Material for this exercise →
- Opening Delimiter -

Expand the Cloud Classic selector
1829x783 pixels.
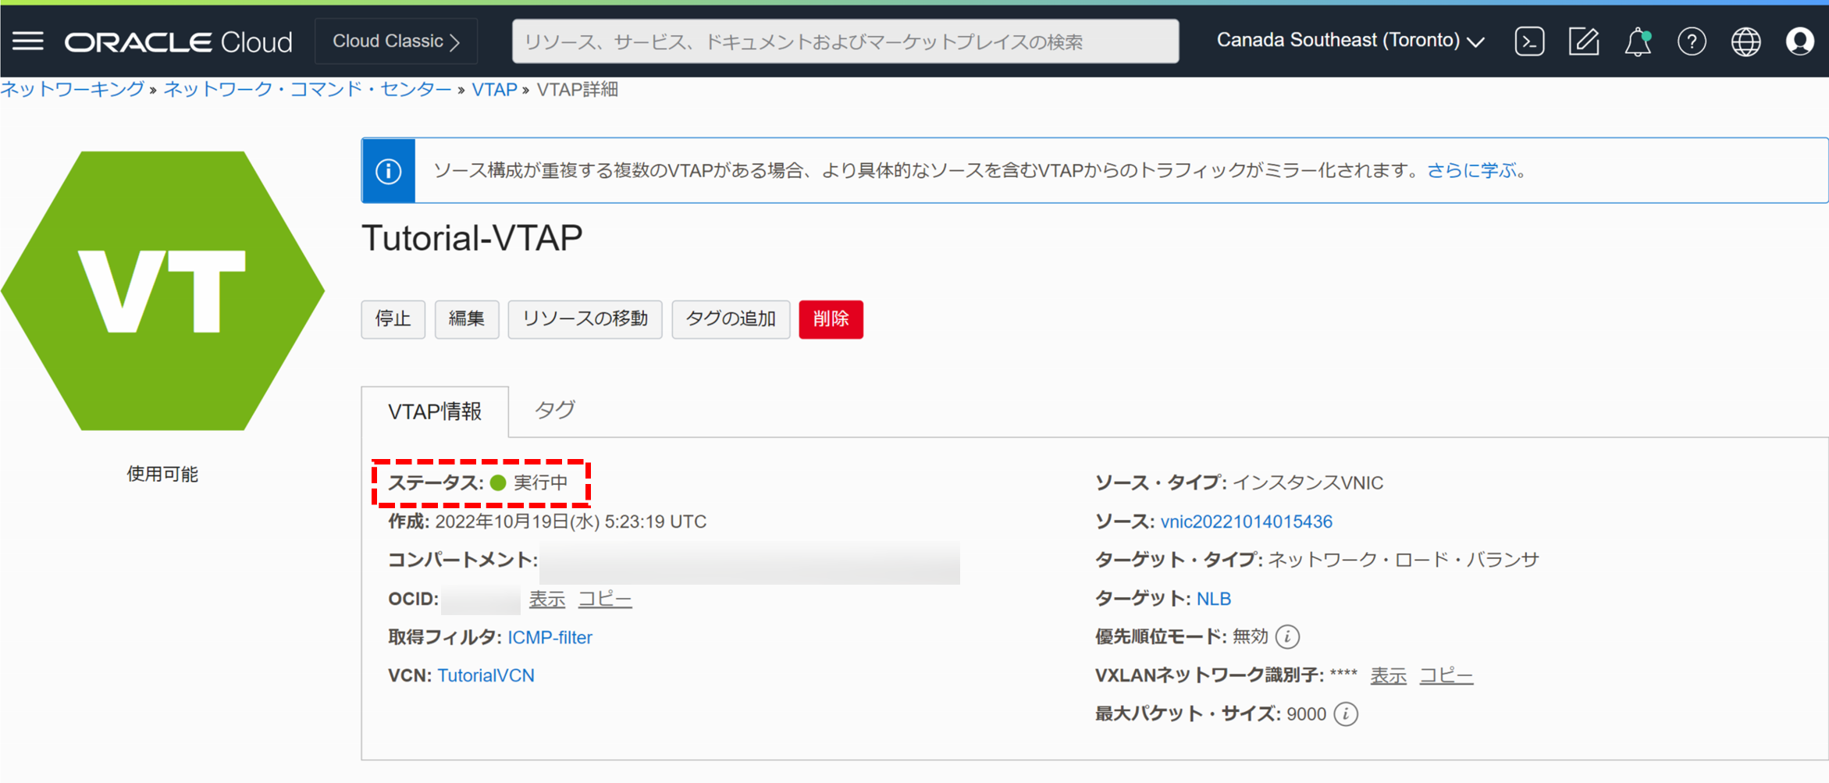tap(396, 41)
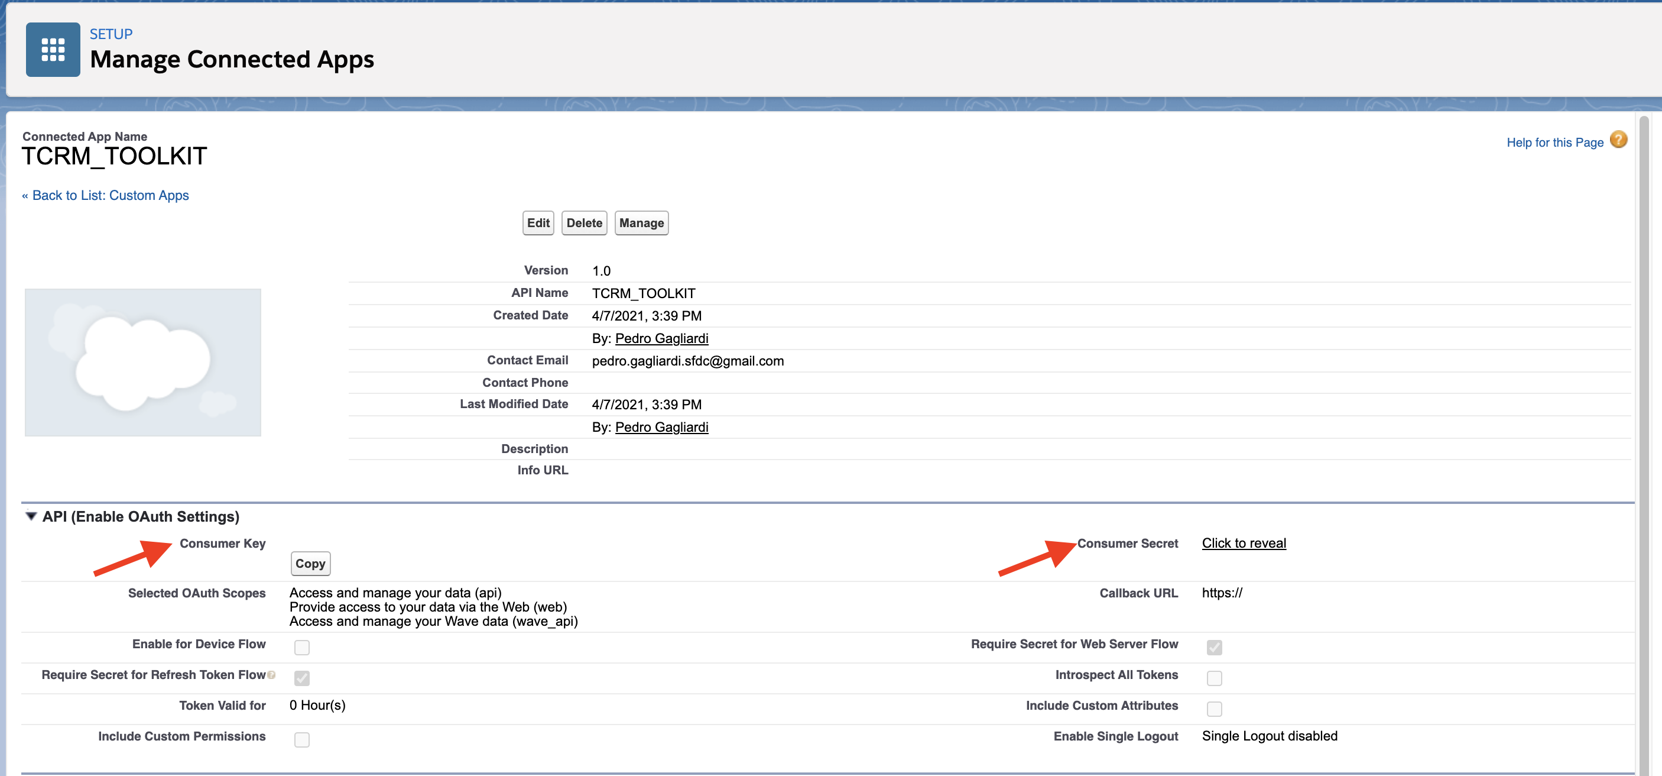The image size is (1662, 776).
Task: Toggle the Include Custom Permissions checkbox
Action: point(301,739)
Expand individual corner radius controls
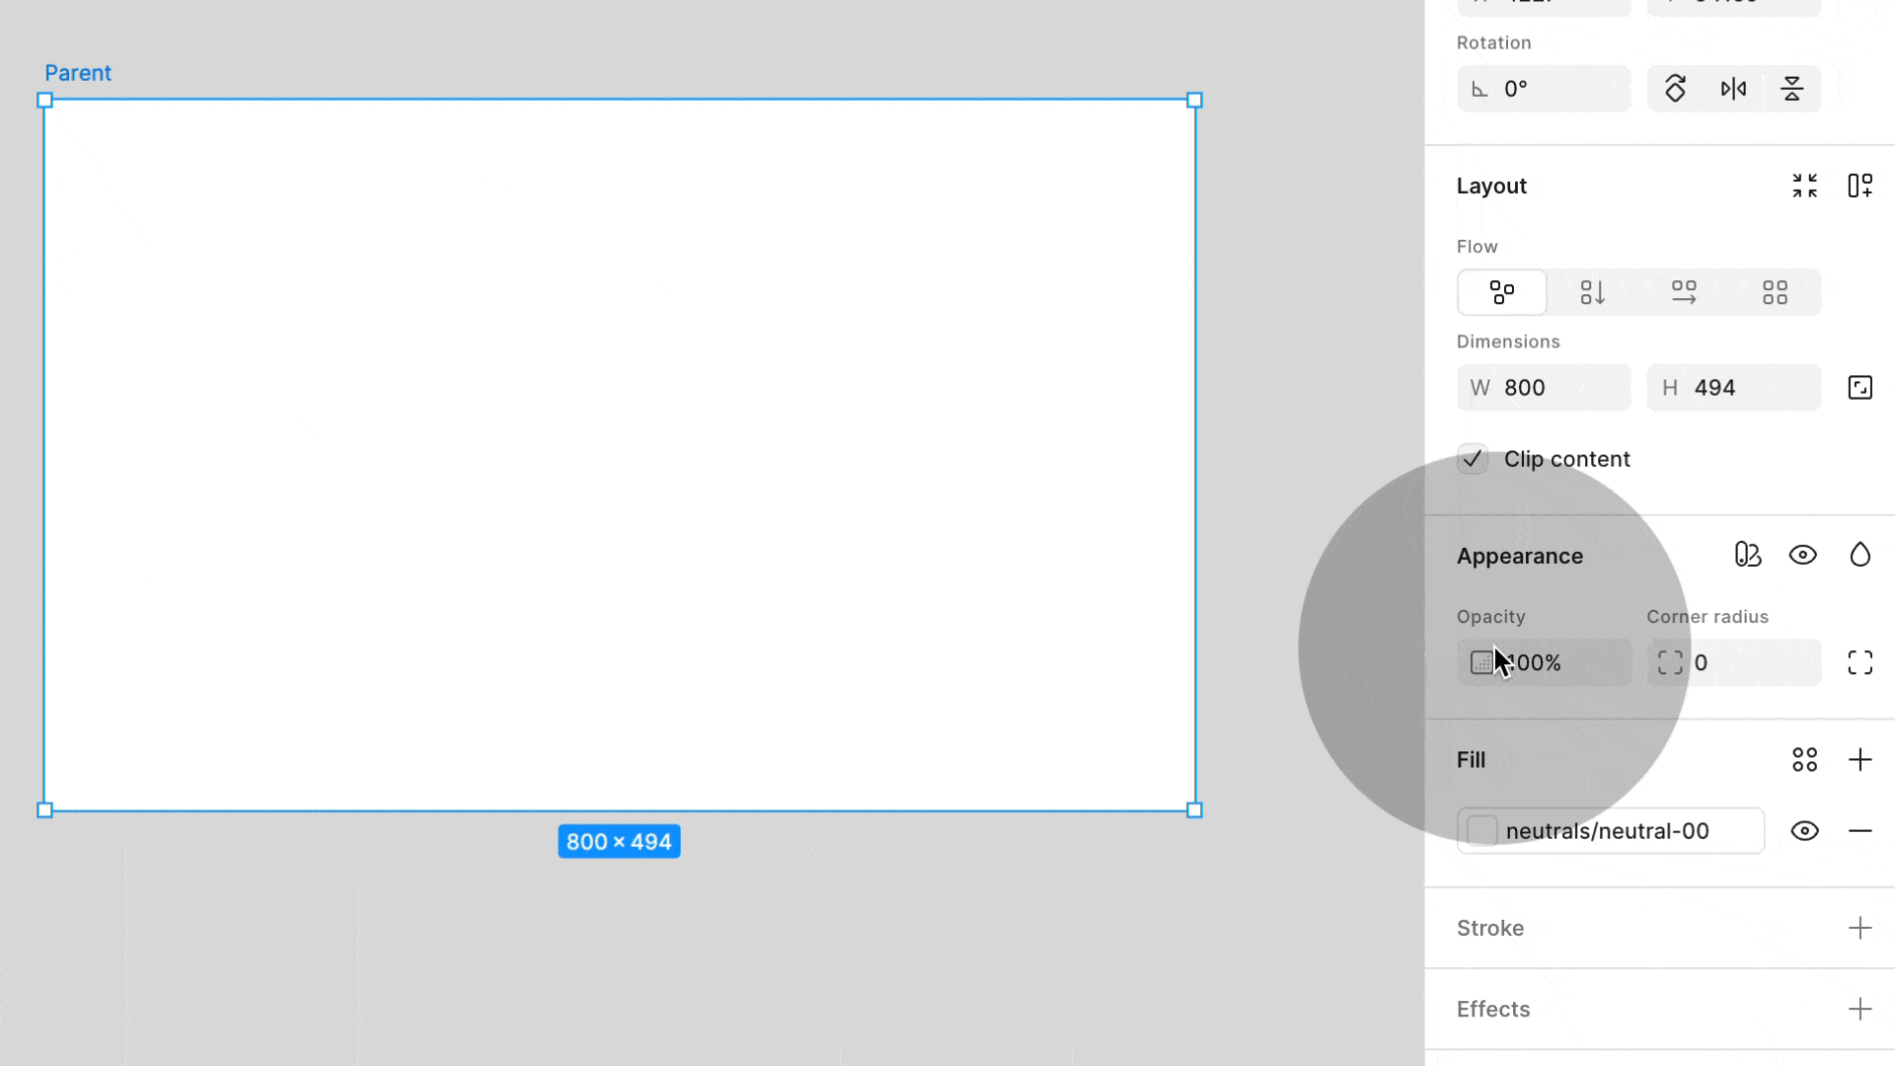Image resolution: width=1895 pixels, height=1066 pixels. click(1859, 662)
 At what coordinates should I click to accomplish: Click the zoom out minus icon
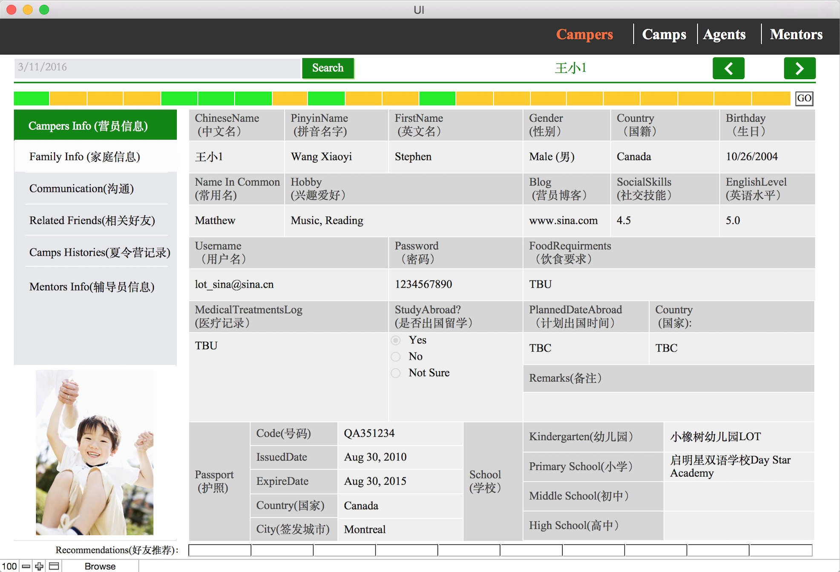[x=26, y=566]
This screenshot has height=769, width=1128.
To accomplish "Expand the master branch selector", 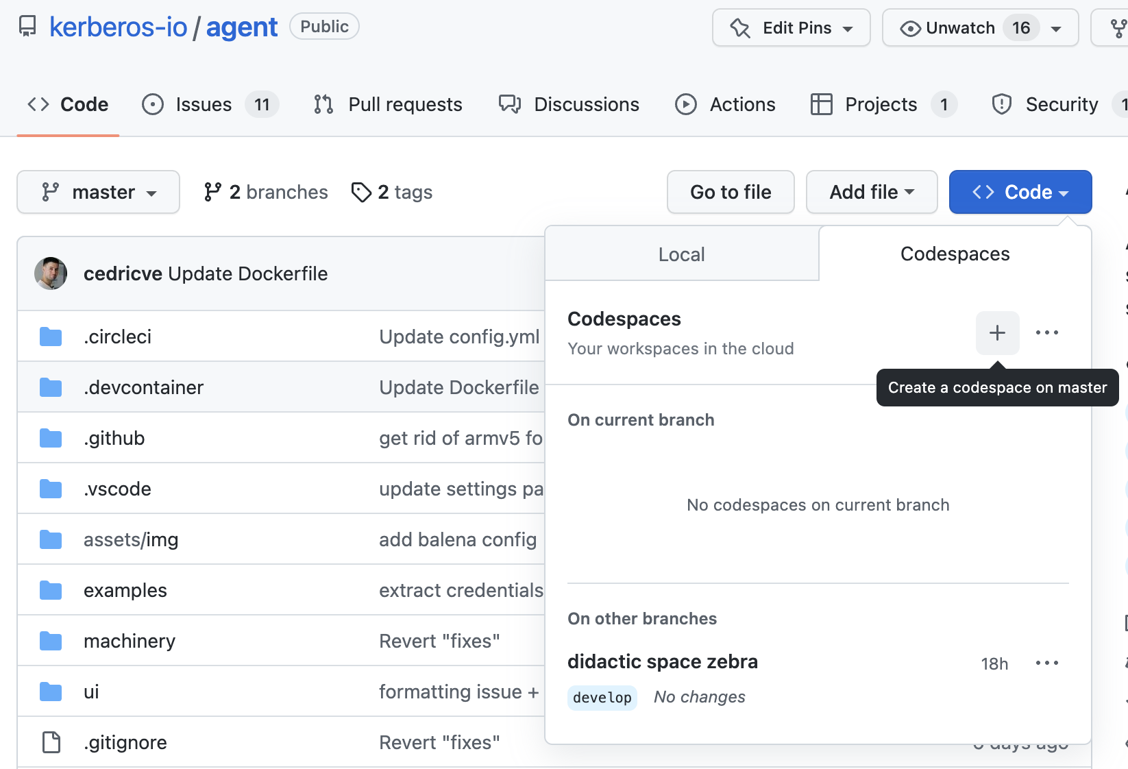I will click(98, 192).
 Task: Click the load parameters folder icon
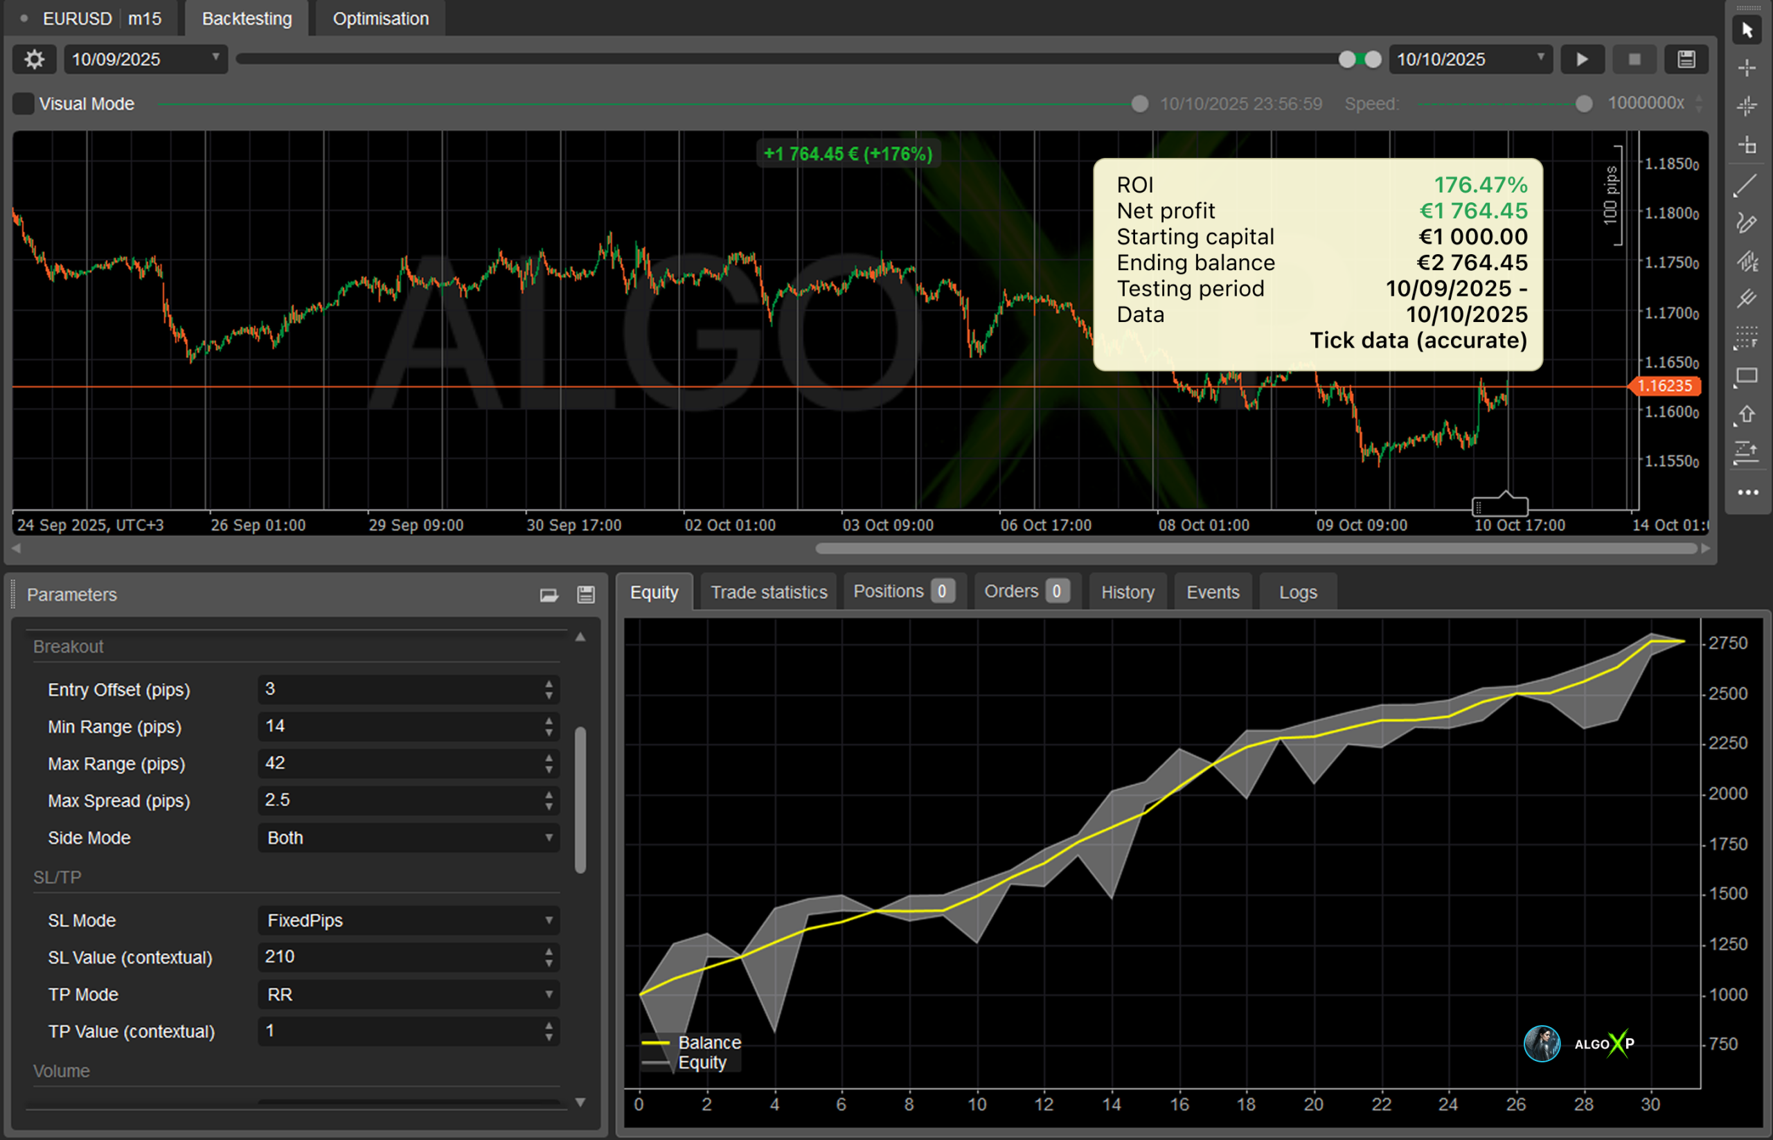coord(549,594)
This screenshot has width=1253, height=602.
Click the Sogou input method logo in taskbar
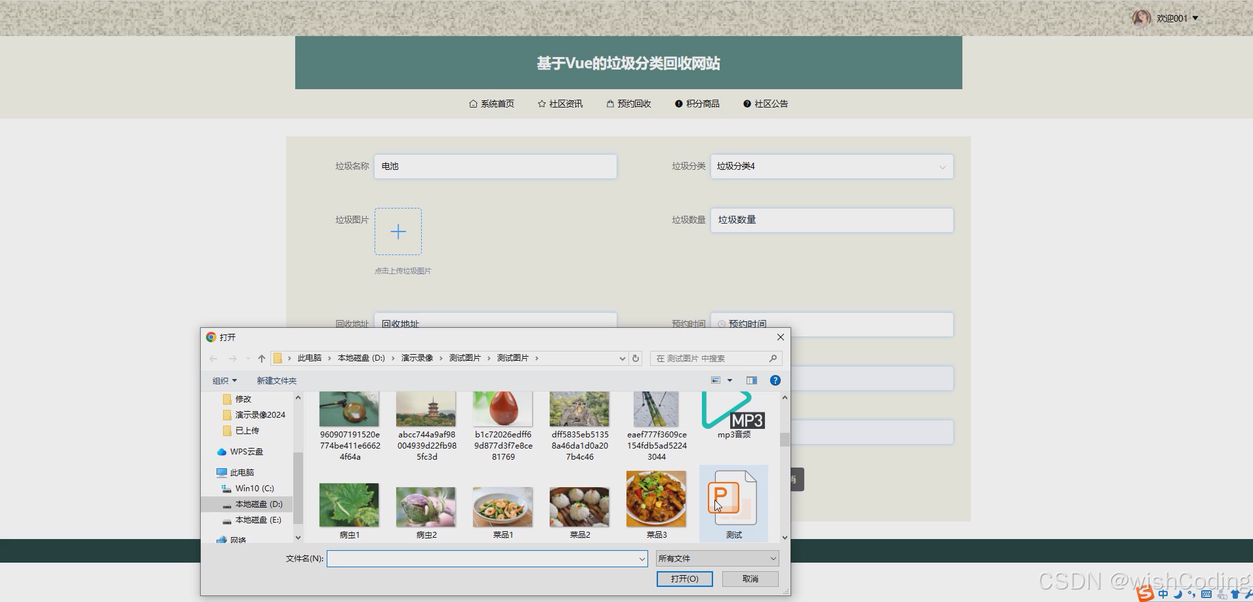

- Closing Delimiter -

Prompt → Could you write out exactly the lines from the line containing "Task: Click the load parameters folder icon" to the end of the material, and nothing else? No pictures belong in the copy.

Answer section →
 Task: Click the load parameters folder icon
coord(549,594)
This screenshot has width=1253, height=602.
Click the Sogou input method logo in taskbar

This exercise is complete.